Hace unas semanas, mientras paseaba por la fábrica de Schindler en Cracovia, estuve sacando fotos a la exposición, la cual es maravillosa. En un momento, me saqué una foto en un pasillo repleto de banderas nazis -igual que antes me había sacado una foto junto a un traje militar polaco o a una vitrina llena de armas alemanas-. Después de sacarme la foto, una española que venía detrás de mí -sin saber que yo era español- le comentó a su amiga “sacarse una foto con la bandera nazi me parece…” y no dijo más. No dijo más porque, posiblemente, el tema de los adjetivos no lo llevara bien, como la gran mayoría de españoles, que subsisten a base de frases hechas y latiguillos del tipo “ya te digo”, “vaya marrón”, “lo siguiente”, “en plan”, “qué subidón”, etc. Y es que España es, irónicamente, el país donde peor se habla el español. Pues bien, a esta mujer, el que yo me sacase una foto con la bandera nazi le parecía no sé qué (la cruz que llevo colgada a mi cuello no deja de ser un instrumento de tortura y asesinato de la época romana y, sin embargo, a esta mujer mi cruz no le pareció nada). Seguramente, esta mujer no ha conocido a ningún superviviente de Auschwitz -como conocí yo- ni a ningún suboficial alemán de la época -como conocí yo-, ni sabrá que la esvástica apareció ya hace once mil años pero, aun así, mi foto le parecía no sé qué. Evidentemente, si yo me hubiera sacado una foto con la lengua de fuera en plan selfi o con los dedos haciendo la señal de la victoria, entendería la crítica, pero esta mujer no sabía nada de mi vida para juzgar ninguno de mis actos. Sin embargo, el totalitarismo de su necedad se lo permitió. Si allí había algún nazi, en cambio, sin duda era ella, porque juzgó y discriminó sin saber, basándose en su desconocimiento y su propio criterio absolutamente limitado.

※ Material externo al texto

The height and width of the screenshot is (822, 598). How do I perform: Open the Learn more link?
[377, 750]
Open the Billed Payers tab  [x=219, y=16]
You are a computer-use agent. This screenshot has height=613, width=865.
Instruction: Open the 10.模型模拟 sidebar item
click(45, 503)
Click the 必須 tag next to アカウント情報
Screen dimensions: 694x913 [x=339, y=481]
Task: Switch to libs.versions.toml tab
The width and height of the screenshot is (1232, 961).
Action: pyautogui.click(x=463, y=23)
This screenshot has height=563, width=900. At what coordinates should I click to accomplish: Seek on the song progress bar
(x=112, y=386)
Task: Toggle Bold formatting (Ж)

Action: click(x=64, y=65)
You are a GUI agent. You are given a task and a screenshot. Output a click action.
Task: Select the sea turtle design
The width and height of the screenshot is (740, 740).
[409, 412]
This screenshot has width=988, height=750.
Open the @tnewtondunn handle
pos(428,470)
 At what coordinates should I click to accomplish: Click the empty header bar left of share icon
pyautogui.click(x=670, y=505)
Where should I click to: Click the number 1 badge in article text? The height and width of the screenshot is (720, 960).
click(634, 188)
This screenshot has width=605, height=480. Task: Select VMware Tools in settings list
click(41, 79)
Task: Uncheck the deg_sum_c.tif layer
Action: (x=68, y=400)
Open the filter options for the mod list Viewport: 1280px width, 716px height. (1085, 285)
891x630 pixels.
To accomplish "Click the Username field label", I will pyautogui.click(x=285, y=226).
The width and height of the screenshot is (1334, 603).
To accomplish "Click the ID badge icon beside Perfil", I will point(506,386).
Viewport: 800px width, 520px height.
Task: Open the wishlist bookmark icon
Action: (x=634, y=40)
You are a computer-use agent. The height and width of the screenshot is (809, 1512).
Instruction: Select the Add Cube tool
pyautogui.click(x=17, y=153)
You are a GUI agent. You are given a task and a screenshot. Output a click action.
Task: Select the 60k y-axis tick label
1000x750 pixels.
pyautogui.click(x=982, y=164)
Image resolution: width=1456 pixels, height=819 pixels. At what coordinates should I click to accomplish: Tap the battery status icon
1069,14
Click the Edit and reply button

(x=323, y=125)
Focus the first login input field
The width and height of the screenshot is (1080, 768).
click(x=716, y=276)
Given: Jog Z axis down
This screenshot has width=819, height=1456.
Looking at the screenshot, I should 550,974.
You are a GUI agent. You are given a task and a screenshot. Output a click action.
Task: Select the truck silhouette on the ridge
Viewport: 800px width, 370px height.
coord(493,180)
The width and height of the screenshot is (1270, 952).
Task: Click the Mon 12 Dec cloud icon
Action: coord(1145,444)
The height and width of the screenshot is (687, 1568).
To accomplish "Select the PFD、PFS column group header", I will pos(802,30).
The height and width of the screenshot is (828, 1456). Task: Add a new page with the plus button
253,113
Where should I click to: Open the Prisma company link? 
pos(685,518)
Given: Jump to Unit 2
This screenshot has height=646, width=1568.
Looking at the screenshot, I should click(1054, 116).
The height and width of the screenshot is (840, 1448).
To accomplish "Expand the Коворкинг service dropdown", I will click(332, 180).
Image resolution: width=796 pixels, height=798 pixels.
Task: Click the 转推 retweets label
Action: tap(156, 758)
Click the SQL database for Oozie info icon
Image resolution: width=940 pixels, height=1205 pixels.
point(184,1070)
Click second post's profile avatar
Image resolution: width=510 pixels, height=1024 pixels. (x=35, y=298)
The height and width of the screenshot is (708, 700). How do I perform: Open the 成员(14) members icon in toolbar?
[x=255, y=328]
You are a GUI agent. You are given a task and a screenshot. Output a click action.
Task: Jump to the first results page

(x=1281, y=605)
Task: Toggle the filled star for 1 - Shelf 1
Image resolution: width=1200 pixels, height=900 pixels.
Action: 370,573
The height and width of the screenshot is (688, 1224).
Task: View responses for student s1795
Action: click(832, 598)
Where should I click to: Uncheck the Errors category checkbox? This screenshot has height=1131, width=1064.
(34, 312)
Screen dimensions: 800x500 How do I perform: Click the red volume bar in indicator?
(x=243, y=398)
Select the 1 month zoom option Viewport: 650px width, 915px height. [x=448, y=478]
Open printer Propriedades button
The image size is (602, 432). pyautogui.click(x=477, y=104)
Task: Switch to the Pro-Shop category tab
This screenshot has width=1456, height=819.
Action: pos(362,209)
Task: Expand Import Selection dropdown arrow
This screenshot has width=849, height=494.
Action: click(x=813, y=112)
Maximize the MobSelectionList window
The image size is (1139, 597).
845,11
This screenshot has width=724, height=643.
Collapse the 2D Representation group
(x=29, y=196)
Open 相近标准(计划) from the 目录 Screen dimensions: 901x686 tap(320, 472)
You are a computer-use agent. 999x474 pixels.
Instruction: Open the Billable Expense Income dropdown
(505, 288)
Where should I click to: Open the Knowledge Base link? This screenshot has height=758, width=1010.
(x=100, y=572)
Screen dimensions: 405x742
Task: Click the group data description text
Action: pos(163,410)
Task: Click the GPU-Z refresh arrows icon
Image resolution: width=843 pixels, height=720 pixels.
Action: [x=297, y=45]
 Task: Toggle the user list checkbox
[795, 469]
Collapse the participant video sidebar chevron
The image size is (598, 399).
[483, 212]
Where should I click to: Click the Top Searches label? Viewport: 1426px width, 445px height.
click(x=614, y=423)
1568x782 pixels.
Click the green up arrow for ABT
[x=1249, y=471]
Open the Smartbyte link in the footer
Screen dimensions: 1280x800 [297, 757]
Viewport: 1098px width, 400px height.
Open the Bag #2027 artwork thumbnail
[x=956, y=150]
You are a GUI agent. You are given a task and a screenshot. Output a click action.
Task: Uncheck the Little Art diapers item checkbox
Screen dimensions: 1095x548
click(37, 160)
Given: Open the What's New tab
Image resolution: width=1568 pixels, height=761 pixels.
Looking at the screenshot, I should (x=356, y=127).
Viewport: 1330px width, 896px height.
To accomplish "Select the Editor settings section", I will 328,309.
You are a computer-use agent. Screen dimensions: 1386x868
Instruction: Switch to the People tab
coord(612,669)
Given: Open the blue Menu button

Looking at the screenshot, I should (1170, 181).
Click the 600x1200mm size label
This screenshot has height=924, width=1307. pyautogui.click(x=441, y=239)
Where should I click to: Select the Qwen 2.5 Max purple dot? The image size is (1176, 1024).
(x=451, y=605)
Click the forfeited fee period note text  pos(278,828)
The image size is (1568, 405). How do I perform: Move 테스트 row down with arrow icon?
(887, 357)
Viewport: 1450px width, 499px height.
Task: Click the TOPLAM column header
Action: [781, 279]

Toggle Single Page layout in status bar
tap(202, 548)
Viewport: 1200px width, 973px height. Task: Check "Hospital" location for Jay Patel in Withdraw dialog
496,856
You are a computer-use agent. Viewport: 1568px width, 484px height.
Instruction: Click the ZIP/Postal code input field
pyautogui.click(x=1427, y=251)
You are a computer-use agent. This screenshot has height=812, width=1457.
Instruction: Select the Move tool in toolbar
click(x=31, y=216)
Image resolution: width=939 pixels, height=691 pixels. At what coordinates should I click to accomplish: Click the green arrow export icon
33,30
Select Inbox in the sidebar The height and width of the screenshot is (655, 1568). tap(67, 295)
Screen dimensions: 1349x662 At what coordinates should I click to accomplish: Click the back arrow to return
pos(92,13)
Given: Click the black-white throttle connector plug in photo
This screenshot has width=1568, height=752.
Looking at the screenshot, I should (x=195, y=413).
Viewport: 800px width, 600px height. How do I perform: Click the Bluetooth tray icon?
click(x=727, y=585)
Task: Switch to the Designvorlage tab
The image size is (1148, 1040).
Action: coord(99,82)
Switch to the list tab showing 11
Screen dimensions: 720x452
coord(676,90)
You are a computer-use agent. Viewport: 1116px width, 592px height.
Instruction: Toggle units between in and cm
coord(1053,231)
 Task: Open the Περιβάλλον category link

Todos juzgamos, es cierto. Juzgar es algo innato y propio de cualquier individuo y de cualquier sociedad. Pero hay quien juzga según unos criterios objetivos (una persona tira una lata a la calle y, por tanto, es un mal ciudadano, además de un cerdo) y quien juzga y sentencia según sus opiniones y criterios personales (a quienes están en contra del bilingüismo hay que prohibirles escribir, quien se saca una foto con una bandera nazi es un nazi o la raza blanca es superior a la raza negra).

Aunque pueda parecernos intrascendente, la necedad es tremendamente peligrosa, porque es el arma fundamental del exterminio intelectual y cultural de cualquier sociedad, y el exterminio intelectual y cultural es el inicio de cualquier otro tipo de exterminio. Por eso, debemos ser más beligerantes con los necios, porque –como estamos comprobando- poco a poco están alcanzando mayor cota de poder, y esa extensión de la necedad en el mundo puede ser el principio de nuestro propio fin.